Optimized for developers
MontaVista is also changing how developers actually build their Linux distributions and applications. There is a new version of the DevRocket IDE
As well there is a new application called the MontaVista Integration Platform. Dixon explained that the MontaVista Integration Platform is a tool that MontaVista built internally to meet the challenge of building the market specific distributions. It is also a tool that will enable users to tailor the Linux distribution even further.
Rounding out the development tools is the MontaVista Zone Content Server which works with the Integration platform to provide a download mirror for source code and binaries for building distributions.
“Customers don’t just use MontaVista Linux as a finished product,” Dixon said. “Embedded developers customize the Linux software stack to the needs of their design so the integration platform that we’re providing helps them with that effort.”
Dixon explained that the Integration Platform tool in tandem with the Zone Content Server can be used to build the entire operating system including all of the middleware and the device vendor’s application from source code.
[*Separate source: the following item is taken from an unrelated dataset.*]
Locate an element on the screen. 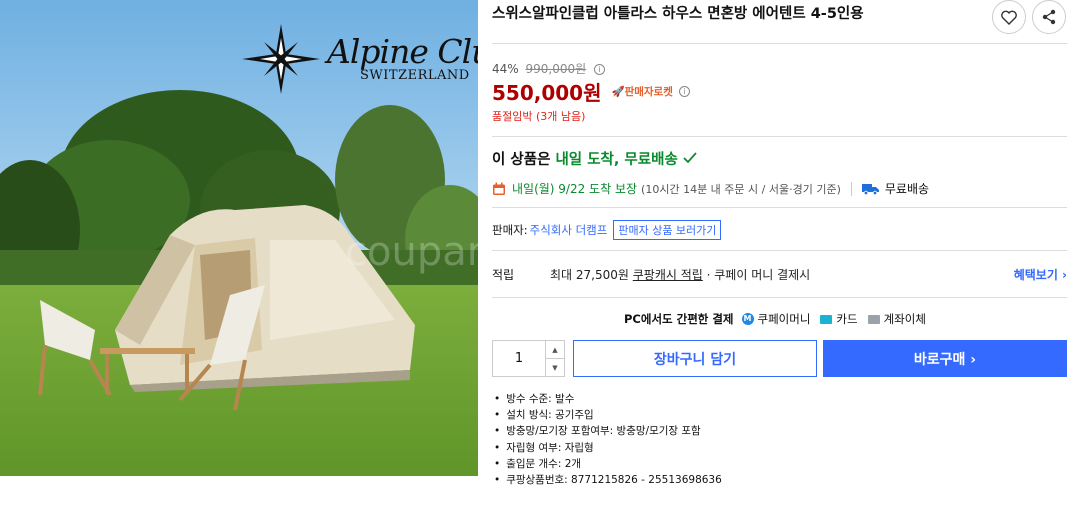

MontaVista vs. Intel Moblin
One of the new market specific distributions from MontaVista targets Intel’s Atom chips which comply with Intel’s Moblin (mobile Linux) standard. When Moblin first launched, MontaVista was not a supporter of the effort. Moblin is now being worked on under the direction of the Linux Foundation and is now also being supported by MontaVista.
“From a technical point of view Moblin isn’t something we haven’t worked with before — it is the source of raw technology and architectural guidance,” Dixon said. “To be Moblin compliant means that you need certain components and integrations.”
MontaVista competes against Wind River in the embedded Linux space, though Dixon argued that roll your own is still a big growth area.
“As Linux becomes a common choice, we still see developers re-inventing the wheel, making their own build systems, creating their own Linux from scratch,” Dixon said. “Now that embedded Linux is mainstream, I think developers need to know that there are commercially backed paths so they can get the benefits of embedded Linux without having to be specialists in non-differentiating technology.”